Cargo ports are vital transport hubs in the world economy. Around 90% of all globally traded goods by tonnage is transported by sea and in 2021, a whopping 3.5 billion tonnes of freight passed through EU ports alone.
Antwerp was the second-largest port in Europe — spreading across 120km² — before a merger with Bruges in 2022 created a combined port area of 160km² and the biggest chemical cluster on the continent.
València’s expanding port is the largest on the European Mediterranean in terms of container traffic — and dates back to 1491. Its port authority, Valènciaport, is responsible for València, plus Gandía and Sagunto ports along the coast.
Ahead of their talks at TNW València in March, we spoke to Erwin Verstraelen, Chief Digital and Innovation Officer at the Port of Antwerp-Bruges, and Juan Manuel Díez, Strategy and Innovation Director at the Port Authority of València, about how they are pursuing the newest advances in tech to transform their ports.

DATA LISTING →

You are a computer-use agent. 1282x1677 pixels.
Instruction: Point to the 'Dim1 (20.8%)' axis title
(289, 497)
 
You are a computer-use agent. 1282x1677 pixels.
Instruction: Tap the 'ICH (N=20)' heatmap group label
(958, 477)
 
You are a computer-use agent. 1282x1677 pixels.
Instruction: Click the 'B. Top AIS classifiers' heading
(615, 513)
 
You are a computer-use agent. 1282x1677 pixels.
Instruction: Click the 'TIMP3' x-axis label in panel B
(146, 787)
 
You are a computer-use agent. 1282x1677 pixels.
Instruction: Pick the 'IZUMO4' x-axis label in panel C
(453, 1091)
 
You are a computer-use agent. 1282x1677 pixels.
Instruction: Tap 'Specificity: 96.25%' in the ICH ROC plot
...
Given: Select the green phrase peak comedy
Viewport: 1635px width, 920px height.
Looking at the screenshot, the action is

EXERCISE INSTRUCTIONS →
(1) In the cargo ports text, what year does València's port date back to?
(2) Recast the stretch of the records from the line containing "Given: Select the green phrase peak comedy" through the line containing "Looking at the screenshot, the action is" as a Markdown table with the columns Row and Line, leaving out blank lines.

COMPLETED EXERCISE →
(1) 1491

(2)
| Row | Line |
|---|---|
| 1 | Given: Select the green phrase peak comedy |
| 2 | Viewport: 1635px width, 920px height. |
| 3 | Looking at the screenshot, the action is |